Link prediction experiments
The RELISON framework provides a program for predicting the next links to appear in the social network. After the binary for the library is generated, we can use the program with the following terminal command:
java -jar RELISON.jar prediction train-network test-network multigraph directed weighted selfloops readtypes config output rec-length (-users test/all -print true/false -reciprocal true/false -distance max -feat-data file index -comms commfile)
where
train-network
: a file containing the training social network, which is taken as input to recommenders.test-network
: a file containing the test social network, which is used to evaluate the effectiveness of the recommendation algorithms.multigraph
: true if the network allows multiple edges between each pair of users, false otherwise.directed
: true if the network is directed, false otherwise.weighted
: true if we want to use the weights of the links, false otherwise (weights will be binary).selfloops
: true if we allow links between a node and itself, false otherwise.readtypes
: true if we want to read the types of the edges, false otherwise.config
: a Yaml configuration file for reading the people recommendation algorithms and the evaluation metrics we want to apply (see Configuration file below).output
: a directory in which to store the structural properties.- Optional arguments:
-users test/all
: indicates whether to generate predictions for all the users (all) or just for those who have links in the test set (test). By default: all.-print true/false
: indicates whether we want to print the prediction or not. By default: true.-reciprocal true/false
: in directed networks, this parameter indicates whether we want to predict reciprocal edges or not. By default: false.-distance max directed
: max indicates the maximum distance between the target and the candidate users. directed indicates whether we want to consider link orientation when computing such distance. By default, it does not limit the distance.-feat-data file index
: in case we want to compute feature-based metrics, file specifies the location of a feature file (user-feature-value tab-separated triplets), or an index containing the features. If index is equal to true, we consider that file points to an index.-comms commfile
: route to a file containing a community partition of the network.
Configuration file
In order to select a suitable set of metrics, the program receives, as input, a configuration file, specifying the different people recommendation methods we want to apply and evaluate.

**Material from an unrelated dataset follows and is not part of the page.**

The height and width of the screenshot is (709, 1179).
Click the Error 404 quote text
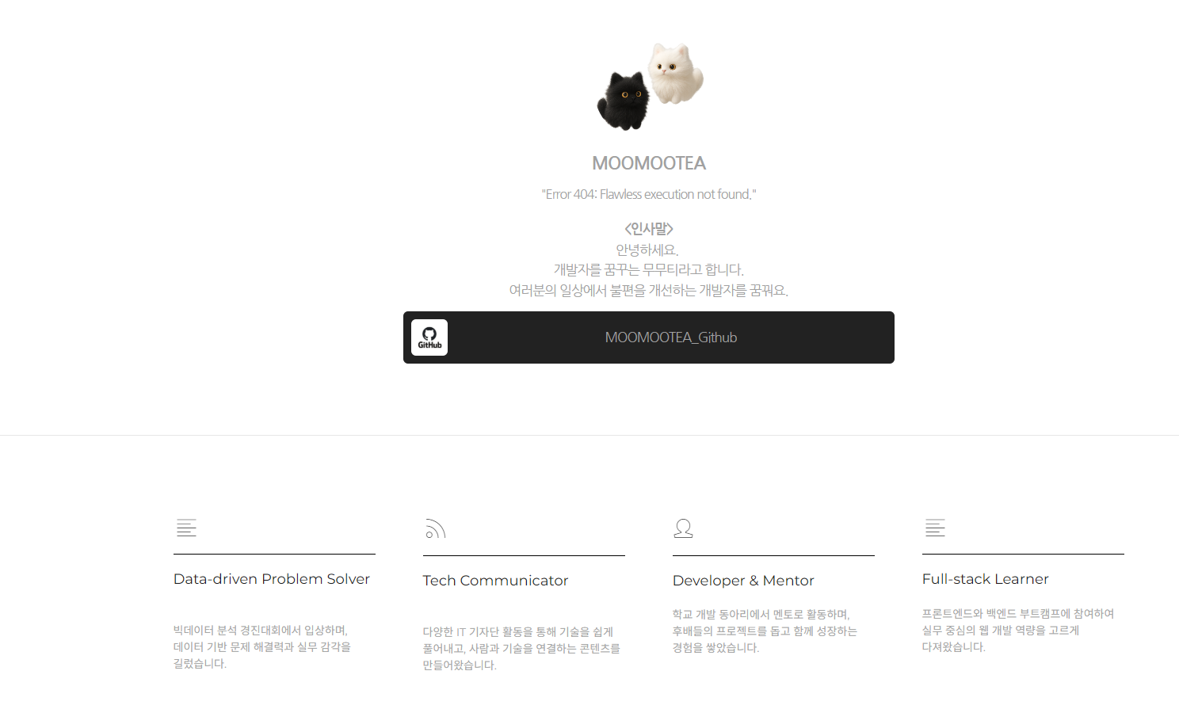649,194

This is a Yaml file with the following format:
algorithms:
algorithm_name1:
param_name1:
type: int/double/boolean/string/long/orientation/object
values: [value1,value2,...,valueN] / value
range:
- start: startingValue
end: endingValue
step: stepValue
- start: <...>
objects:
name_of_the_object:
param_name1:
type: int/double/boolean/string/long/orientation/object
<...>
param_name2:
type: int/double/boolean/string/long/orientation/object
<...>
algorithm_name2:
...
metrics:
metric_name1:
param_name1:
type: int/double/boolean/string/long/orientation/object
<...>
param_name2:
<...>
metric_name2:
<...>
where algorithms
shows the part of the configuration file dedicated to the parameter grid of the people recommendation algorithms, whereas the metric
tag shows the start of the evaluation metric section of the Yaml file.
Output files
This program produces two outcomes: the evaluation file and the reranked recommendations.
Evaluation file
This file contains the evaluation metrics for each algorithm. The first line contains the header, whereas the rest show the metric values for a single algorithm. Each line has the following (tab-separated) format:
Variant Fraction metric1 metric2 <...> metricN
where fraction represents the number of the algorithm (divided by the total number of algorithms in the comparison).
For example:
Variant Fraction AUC F1-score@0.5
Random 0.5 0.5 0.5
Popularity 1.0 0.8 0.78
Link prediction file
This file contains the predictions produced by the algorithm. It does not have a header, and each line has the following (tab-separated) format:
TargetUserId CandidateUserId value
where the target-candidate user pairs are sorted by b) the score (in descending order).
Example:
883345842 10671602 0.7839427836033016
113213211 242101122 0.7510278151340579
342433442 230377004 0.6487410202793975
234324232 19604744 0.6219403238554378
567578745 398306220 0.6129622813222247
234232333 181561712 0.525116653773563
<...>